A próxima faixa inspirou o nome do disco: “Dança da solidão”. Uma obra-prima que vem sendo atualizada a cada década por intérpretes que primam pela genialidade em escolher bem o seu repertório. A primeira foi a diva Beth Carvalho, em 1981, no álbum “Na Fonte” e Marisa Montefez em seu “Verde anil Amarelo Cor-de-rosa e Carvão”, de 1994 - um releitura praticamente definitiva com o vocalises geniais de Gilberto Gil. Dois anos depois a mesma Marisa lança nova versão da canção na porção ao vivo de seu “Barulhinho Bom”.
“Acontece” do Mestre Cartola é um “colírio” para os ouvidos. Paulinho, exuberante, interpreta a canção romântica ousando enveredar-se pelo bolero e, como sempre, acerta. Gal Costa, atenta, regravaria dois anos depois a mesma canção no disco coletivo com Caetano e Gil, “Temporada de Verão”. Não obstante Paulinho ter sido o primeiro de seus contemporâneos a instigar a MPB a reconhecer em Cartola o grande compositor que ele de fato é, no mesmo ano ele divide com Clara Nunes esse mérito por ter a mineira gravado a parceria de Cartola com Carlos Cachaça e Hermínio Bello de Carvalho em “Alvorada no Morro”. O coroamento desse trabalho entre intuitivo e panfletário de disseminação se daria, em 1979, com Elis Regina descolando inédita a música “Basta de clamares inocência”, um ano antes do falecimento de Cartola, para o disco “Elis, Essa Mulher”.

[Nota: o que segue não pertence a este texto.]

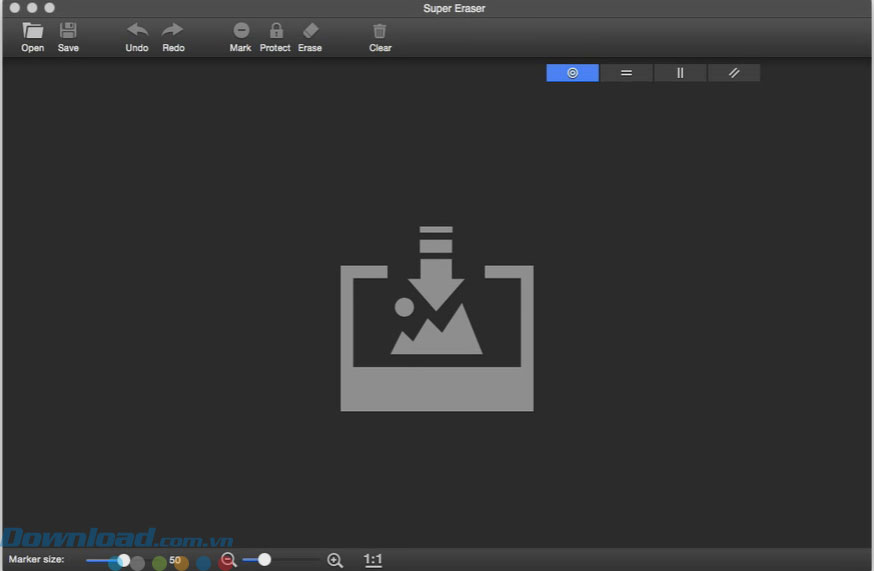The image size is (874, 571).
Task: Reset view to 1:1 scale
Action: tap(373, 560)
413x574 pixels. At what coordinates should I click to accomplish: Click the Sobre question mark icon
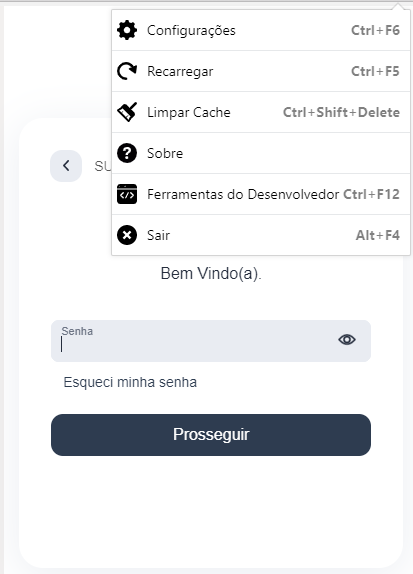coord(127,153)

“Coração imprudente” é o choro mais gostoso de Paulinho da Viola. Metade afirmação e metade pergunta, as primeiras linhas da letra de Capinam indagam: “O que pode fazer um coração machucado senão cair no chorinho, bater devagarinho pra não ser notado?”. Um sucesso de execução nas rádios brasileiras que quebrava de certa forma o modelo de música palatável a essa mídia na época. Ao lado de “Orgulho”, um choro moderno e amorfo, é a segunda parceria com o poeta, agora pós-tropicalista, Capinam. O ambiente estético da gravação é outra ousadia somente permitida a um sambista, caso este se chamasse Paulinho da Viola.
Em “Falso moralista” Paulinho vai convocando, um a um, mestres da cozinha rítmica que arregimentam do grande Marçal e até o parceiro Élton Medeiros com sua notável caixinha de fósforos para interpretar um samba de Nelson Sargento. Seu ex-companheiro no grupo A Voz do Morro, desafia a hipocrisia da sociedade num discurso a um tempo só elegante e ácido mostrando como se compra uma briga sem amarrotar o terno. Mais uma pincelada da aquarela azul, branca, verde e rosa.
Para abençoar a despedida de um disco que teve o mérito de a um tempo só, doce e veementemente, desafiar o preconceito que ainda obrigava o samba a entrar pela porta dos fundos no clube fechado da MPB, Paulinho da Viola desce o pano azul da Portela sobre o álbum com “Passado de glória”. Um samba-exaltação composto pelo Mestre Monarco para a escola do artista reverenciada desde seu batismo apadrinhado pelo primo Oscar Bigode. Mais uma reverência a uma das forças motrizes da cristalização de seu talento, embora Paulinho já tivesse feito passar um rio levando milhões de corações brasileiros para o altar da águia azul e branca.
Em resumo, depois de 1972, Paulinho nunca mais dançou só.